Le gouvernement désormais remanié a une obligation de résultats. Il doit réussir. Coûte que coûte! Le crédo qui a présidé à ce changement a trait au fait que des ministres devaient être remplacés –on n’ose pas dire remerciés, ce serait du persiflage. Mais les nouveaux profils nommés vont-ils dès le départ peser sur l’action du cabinet? Ils bénéficient de plusieurs atouts: une compétence validée; pas de motivation carriériste, partisane ou électoraliste; un esprit managérial tourné vers la performance et l’efficience. Pareil état d’esprit va-t-il aider à promouvoir une gouvernance pouvant imprégner et déborder sur leurs collègues reconduits aujourd’hui? On peut le croire et souhaiter une nouvelle culture d’entreprise au sein du cabinet.

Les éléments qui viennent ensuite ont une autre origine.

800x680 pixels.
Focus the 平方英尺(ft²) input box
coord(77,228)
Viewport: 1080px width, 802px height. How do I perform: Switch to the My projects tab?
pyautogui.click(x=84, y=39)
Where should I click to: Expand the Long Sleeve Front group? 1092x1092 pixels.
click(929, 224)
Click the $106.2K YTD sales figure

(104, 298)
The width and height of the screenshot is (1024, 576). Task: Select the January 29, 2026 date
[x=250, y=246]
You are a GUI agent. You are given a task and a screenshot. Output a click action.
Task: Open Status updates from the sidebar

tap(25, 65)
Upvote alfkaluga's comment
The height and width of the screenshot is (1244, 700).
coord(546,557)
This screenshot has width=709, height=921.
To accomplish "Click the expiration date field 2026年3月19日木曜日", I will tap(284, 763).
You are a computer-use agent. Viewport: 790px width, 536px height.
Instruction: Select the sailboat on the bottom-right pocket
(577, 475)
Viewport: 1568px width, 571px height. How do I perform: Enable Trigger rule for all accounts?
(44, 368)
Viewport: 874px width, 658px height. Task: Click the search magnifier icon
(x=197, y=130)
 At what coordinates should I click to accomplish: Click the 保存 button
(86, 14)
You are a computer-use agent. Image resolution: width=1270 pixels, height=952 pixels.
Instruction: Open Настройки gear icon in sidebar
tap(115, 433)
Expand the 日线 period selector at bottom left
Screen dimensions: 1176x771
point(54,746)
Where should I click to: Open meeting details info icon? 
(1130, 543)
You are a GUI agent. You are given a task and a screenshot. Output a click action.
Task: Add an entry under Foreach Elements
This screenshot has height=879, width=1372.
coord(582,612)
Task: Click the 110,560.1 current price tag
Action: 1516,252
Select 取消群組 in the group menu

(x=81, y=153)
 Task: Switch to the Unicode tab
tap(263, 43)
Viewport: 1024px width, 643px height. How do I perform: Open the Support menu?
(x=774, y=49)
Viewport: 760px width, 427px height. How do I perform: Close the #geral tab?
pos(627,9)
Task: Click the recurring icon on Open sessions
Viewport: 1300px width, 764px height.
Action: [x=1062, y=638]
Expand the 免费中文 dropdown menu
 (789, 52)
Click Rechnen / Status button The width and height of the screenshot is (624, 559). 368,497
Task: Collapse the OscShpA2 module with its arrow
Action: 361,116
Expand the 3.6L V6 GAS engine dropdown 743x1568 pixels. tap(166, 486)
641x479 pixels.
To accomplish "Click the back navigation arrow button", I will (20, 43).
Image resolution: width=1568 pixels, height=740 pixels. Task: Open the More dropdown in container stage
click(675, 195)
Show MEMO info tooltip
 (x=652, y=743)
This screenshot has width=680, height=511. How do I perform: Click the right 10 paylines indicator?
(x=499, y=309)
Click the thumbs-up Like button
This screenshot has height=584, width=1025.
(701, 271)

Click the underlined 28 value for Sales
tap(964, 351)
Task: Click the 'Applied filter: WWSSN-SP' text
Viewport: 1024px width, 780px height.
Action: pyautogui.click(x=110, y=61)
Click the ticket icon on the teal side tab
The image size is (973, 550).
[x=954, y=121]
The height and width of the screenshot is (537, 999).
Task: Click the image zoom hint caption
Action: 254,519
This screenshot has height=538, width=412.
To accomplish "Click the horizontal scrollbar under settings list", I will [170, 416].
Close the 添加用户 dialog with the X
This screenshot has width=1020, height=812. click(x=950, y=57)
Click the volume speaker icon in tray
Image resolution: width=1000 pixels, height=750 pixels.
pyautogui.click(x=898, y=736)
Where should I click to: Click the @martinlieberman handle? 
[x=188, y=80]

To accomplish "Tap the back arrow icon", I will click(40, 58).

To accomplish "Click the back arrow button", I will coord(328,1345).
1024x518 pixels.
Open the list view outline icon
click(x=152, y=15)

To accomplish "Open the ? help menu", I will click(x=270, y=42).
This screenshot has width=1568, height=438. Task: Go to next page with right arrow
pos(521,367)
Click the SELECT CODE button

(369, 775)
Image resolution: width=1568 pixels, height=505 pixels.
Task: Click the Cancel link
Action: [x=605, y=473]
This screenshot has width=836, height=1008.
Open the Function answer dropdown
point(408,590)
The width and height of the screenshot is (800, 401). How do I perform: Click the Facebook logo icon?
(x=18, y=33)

Toujours est-il que le Chef du gouvernement a la lattitude de se hisser au niveau de la fonction d’impulsion, de coordination, d’incarnation et, le cas échéant, d’arbitrage que lui confie la Constitution de 2011. Il aura, en même temps, à gérer et à faire face à de multiples contraintes. Resserrer les rangs au sein de son parti, le PJD, qui va devoir traiter la nouvelle situation créée par le changement. Conforter aussi la majorité, qui en a bien besoin. Enfin, accélérer le rythme des réformes en instance tout en engageant d’autres, incontournables.

Le reformatage de ce cabinet a été plutôt laborieux, il est vrai, étiré sur plus de 70 jours, depuis le discours du Trône. Ce processus, M. El Othmani a pu le mener à bon terme. Ses propositions ont fini par être agréées par S.M. le Roi. Il peut en tirer quelque crédit et se prévaloir d’atouts supplémentaires lui donnant une seconde chance pour un nouvel élan.

Sa marge de manoeuvre -et de décision?- peut en profiter et même s’élargir. Enfin, il a de nouveau le soutien royal pour donner forme et contenu aux réformes devant être conduites pour le second mi-mandat. Voilà en effet un cabinet mixte avec des ministres en fonction et d’autres qui viennent d’être nommés pour un mandat s’étirant jusqu’à la fin de la présente législature en 2021. Dans les jours qui suivent, le projet de loi de finances pour 2020 sera présenté au Parlement le 18 octobre.

Dans leurs secteurs respectifs, les nouveaux ministres vont devoir défendre au sein des commissions parlementaires des budgets sectoriels déjà arrêtés. Ils ne pourront imprimer leurs marques que lors de la préparation de la loi de finances 2021. Une année électorale qui ne pousse ni à l’audace, ni à l’engagement de réformes pouvant présenter un coût politique par trop élevé, mâtiné même d’impopularité. Mais il y a plus. Référence est faite au travail que doit réaliser la commission spécialisée sur le modèle de développement, dont l’installation est imminente. Elle va prioriser les politiques publiques, les décliner sur des étapes et des séquences, prévoir une réallocation des ressources budgétaires, enfin recadrer la politique du gouvernement.

Le gouvernement Othmani acte 2 va certes bénéficier au départ d’un crédit. Sa composition étant validée par le Roi, il dispose ainsi d’un pré-requis. Mais ce n’est qu’un capital fongible; il doit être consolidé par ce que ce cabinet fera en donnant des signes forts d’une mobilisation en faveur d’une feuille de route visible, lisible et crédible avec un large soutien politique. Plusieurs fronts, donc; un grand challenge.